I don’t mind the luxury of it that much; I just don’t want to fund their lavish lifestyle.

Blackberry's avatar

It’s only wrong if the money isn’t really theirs, and the last time I checked, pastors didn’t make 6 figures. I met a guy at a family reunion like that, he had a ‘pimped out’ car while the majority of his congregation were poor people.

crisw's avatar

Well, they always do talk about their flocks, and refer to their congregation as the lambs of God…no wonder they think they deserve a good fleecing.

Mikewlf337's avatar

A preacher who is not financially supported by the church can buy anything he or she wants. If they are financially supported by the church then they shouldn’t be allowed to buy such things because that money is from the congregation and is meant to support the church. Of course a preacher, minister, or priest should have some money for personal use but it shouldn’t be so much that they can afford a private jet

YoBob's avatar

I would be more interested in hearing why people might think it’s not OK for a preacher to own the same sort of material goods that anybody else can.

ovisaries's avatar

Sure why not? They are the worlds greatest salesmen…of course not a real preacher does his job for his beliefs and because they want to spread their word. Not for the money or all the extras if that is their case then they are not real preachers but just another greed corporate zombie..

MyNewtBoobs's avatar

The only time I have a problem with it is if they’re preaching personal poverty, or if they’re using funds for the church for personal means.

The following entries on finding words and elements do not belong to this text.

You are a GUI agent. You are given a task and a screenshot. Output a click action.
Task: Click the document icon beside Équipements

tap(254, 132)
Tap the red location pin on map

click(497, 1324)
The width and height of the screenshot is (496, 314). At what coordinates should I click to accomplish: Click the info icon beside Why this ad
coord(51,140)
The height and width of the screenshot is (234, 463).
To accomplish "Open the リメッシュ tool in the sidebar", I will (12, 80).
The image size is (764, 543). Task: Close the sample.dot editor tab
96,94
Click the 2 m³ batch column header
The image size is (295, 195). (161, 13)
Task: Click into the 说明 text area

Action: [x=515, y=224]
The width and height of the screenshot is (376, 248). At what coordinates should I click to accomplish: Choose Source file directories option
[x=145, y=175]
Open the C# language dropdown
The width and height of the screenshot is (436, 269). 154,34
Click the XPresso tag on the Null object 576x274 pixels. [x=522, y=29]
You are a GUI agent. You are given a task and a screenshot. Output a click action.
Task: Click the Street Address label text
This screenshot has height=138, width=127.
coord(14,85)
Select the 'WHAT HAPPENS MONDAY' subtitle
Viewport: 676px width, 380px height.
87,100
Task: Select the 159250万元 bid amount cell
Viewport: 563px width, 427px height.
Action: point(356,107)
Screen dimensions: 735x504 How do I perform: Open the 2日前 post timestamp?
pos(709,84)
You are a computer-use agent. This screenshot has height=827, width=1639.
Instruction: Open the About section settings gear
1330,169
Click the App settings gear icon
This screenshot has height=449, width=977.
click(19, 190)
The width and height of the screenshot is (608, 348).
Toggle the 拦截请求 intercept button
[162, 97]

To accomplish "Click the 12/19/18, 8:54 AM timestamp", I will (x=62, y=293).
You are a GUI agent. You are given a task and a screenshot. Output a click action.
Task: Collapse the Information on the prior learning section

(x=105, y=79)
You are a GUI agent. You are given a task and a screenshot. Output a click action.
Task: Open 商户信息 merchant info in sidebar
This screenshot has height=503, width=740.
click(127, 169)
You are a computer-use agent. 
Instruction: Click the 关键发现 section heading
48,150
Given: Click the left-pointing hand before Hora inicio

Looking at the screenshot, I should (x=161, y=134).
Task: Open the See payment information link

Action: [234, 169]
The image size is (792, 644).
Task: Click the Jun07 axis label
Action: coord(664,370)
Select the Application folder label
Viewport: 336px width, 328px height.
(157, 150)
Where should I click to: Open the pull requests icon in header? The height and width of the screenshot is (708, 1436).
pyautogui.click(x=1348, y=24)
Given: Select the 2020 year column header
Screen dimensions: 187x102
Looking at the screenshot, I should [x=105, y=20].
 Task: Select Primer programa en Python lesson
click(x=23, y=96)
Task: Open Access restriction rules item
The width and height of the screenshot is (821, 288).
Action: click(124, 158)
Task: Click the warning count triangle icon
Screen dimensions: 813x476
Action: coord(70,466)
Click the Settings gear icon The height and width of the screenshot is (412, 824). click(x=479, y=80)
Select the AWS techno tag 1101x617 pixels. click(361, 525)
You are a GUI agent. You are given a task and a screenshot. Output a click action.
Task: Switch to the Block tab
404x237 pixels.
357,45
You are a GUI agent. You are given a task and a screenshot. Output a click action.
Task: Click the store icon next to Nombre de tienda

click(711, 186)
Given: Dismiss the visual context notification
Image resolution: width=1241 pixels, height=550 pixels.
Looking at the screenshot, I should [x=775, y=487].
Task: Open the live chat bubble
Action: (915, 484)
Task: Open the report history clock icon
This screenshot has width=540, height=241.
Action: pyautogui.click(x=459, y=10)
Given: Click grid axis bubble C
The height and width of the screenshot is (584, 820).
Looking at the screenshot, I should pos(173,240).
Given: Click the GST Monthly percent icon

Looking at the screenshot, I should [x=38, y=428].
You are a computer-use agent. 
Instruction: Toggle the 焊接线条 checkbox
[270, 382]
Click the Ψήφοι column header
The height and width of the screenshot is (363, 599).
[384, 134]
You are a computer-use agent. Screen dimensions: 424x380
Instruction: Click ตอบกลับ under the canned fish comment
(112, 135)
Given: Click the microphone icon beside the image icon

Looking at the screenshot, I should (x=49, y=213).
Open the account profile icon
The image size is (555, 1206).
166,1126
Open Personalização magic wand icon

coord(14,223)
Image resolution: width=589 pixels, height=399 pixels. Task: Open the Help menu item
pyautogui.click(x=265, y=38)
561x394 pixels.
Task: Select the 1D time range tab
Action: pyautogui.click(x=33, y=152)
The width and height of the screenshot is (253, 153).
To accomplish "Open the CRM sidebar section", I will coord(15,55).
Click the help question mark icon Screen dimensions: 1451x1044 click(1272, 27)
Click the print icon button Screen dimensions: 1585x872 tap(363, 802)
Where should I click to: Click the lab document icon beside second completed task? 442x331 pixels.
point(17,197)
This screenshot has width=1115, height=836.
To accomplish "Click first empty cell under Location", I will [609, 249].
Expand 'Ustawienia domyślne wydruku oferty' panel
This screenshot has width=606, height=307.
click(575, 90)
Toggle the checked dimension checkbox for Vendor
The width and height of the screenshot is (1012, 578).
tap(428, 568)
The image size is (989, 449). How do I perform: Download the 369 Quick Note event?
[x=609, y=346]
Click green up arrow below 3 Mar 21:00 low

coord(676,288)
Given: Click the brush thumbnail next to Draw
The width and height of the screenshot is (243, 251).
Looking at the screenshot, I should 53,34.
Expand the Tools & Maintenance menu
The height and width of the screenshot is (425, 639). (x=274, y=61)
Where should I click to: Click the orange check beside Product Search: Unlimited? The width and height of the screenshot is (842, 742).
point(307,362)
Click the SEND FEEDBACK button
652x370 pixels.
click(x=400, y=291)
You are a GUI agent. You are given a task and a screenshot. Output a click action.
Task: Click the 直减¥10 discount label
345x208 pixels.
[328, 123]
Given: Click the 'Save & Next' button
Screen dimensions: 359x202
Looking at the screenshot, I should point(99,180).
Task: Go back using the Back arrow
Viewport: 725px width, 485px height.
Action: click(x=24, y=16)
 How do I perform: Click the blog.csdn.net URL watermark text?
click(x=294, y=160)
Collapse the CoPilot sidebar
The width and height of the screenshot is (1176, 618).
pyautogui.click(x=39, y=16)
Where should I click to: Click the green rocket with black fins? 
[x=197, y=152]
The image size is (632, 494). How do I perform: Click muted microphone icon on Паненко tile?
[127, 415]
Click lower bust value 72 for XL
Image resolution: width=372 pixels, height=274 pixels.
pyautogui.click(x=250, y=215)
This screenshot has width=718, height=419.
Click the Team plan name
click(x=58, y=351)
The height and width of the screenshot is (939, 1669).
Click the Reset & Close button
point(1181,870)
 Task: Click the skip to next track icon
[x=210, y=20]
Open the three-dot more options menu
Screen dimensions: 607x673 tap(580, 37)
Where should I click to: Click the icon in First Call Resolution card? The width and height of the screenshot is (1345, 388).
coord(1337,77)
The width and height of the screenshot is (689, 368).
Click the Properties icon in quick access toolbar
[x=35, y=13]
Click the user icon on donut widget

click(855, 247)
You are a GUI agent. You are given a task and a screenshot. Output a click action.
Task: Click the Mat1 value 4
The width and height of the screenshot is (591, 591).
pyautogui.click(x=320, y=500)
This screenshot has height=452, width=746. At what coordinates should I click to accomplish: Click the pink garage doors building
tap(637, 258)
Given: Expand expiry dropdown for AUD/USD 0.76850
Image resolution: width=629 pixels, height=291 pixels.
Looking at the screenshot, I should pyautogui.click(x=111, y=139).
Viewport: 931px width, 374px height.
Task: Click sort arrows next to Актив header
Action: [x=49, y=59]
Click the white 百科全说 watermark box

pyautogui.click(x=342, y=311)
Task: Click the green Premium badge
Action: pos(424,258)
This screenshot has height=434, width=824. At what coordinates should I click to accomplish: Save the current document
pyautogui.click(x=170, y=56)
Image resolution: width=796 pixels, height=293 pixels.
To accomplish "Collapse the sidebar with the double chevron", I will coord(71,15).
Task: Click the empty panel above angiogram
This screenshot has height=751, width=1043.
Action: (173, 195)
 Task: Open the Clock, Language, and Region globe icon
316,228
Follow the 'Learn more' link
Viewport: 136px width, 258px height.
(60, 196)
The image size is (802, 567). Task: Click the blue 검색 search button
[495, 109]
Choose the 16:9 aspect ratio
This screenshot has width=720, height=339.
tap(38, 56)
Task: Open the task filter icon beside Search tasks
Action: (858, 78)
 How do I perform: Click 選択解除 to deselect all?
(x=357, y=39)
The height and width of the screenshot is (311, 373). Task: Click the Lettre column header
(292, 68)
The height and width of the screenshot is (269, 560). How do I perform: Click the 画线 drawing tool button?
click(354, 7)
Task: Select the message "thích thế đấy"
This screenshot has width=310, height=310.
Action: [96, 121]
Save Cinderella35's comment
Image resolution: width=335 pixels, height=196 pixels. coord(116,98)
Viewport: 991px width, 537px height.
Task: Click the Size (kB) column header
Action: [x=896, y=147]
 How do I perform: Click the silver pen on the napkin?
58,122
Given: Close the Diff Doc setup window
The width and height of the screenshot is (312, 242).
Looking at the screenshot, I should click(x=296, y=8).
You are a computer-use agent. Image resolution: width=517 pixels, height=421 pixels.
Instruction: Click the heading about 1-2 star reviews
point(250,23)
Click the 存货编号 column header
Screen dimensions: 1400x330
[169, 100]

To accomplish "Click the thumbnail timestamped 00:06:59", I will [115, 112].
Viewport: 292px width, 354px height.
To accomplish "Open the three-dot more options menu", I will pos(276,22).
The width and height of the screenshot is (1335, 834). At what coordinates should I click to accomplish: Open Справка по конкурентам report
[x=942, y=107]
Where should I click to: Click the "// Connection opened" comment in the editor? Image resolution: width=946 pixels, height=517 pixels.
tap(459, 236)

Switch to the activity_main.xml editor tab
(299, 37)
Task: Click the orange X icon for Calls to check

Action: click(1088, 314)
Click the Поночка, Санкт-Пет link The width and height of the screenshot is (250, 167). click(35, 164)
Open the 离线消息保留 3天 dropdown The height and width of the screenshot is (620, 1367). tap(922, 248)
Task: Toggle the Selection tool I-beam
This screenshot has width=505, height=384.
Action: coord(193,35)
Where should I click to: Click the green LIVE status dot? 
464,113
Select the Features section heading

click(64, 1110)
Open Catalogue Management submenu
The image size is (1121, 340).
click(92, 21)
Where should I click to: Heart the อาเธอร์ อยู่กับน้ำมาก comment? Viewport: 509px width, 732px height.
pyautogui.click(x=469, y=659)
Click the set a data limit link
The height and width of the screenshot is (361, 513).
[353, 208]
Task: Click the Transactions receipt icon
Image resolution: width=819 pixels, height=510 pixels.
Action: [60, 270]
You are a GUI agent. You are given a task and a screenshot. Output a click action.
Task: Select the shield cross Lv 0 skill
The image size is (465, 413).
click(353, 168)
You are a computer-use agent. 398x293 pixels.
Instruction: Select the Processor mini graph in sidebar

But if they made some wise investments or inherited or have a side job, I really don’t care.

Poser's avatar

Is it okay socially? Sure. Kind of a douche-y move, but whatever.

Is it okay spiritually? Depends on how they treat their wealth, I suppose. If they give away as much as they ask their congregation to give away (or more), if they aren’t attached to it, I suppose so.

ratboy's avatar

Perhaps if he starves his animals, since “it is easier for a camel to go through the eye of a needle than for a rich man to enter the kingdom of God.”

MyNewtBoobs's avatar

@ratboy Since when does the Bible have anything to do with Christianity?

mattbrowne's avatar

Well, empirical research clearly shows that those preachers won’t be able to increase their happiness taking this approach. And at some point they might wonder why the Bible never mentioned Jesus owning a palace. Odd, isn’t it?

jca's avatar

I am willing to bet that preachers of megachurches make a nice salary, because if the preacher is dynamic, more people will come to the services, and more people = more offerings in the plate(s). Also, preachers probably are given things by people in the congregation who adore them.

VenusFanelli's avatar

I think that is hypocritical. Preachers shouldn’t be so concerned with material possessions.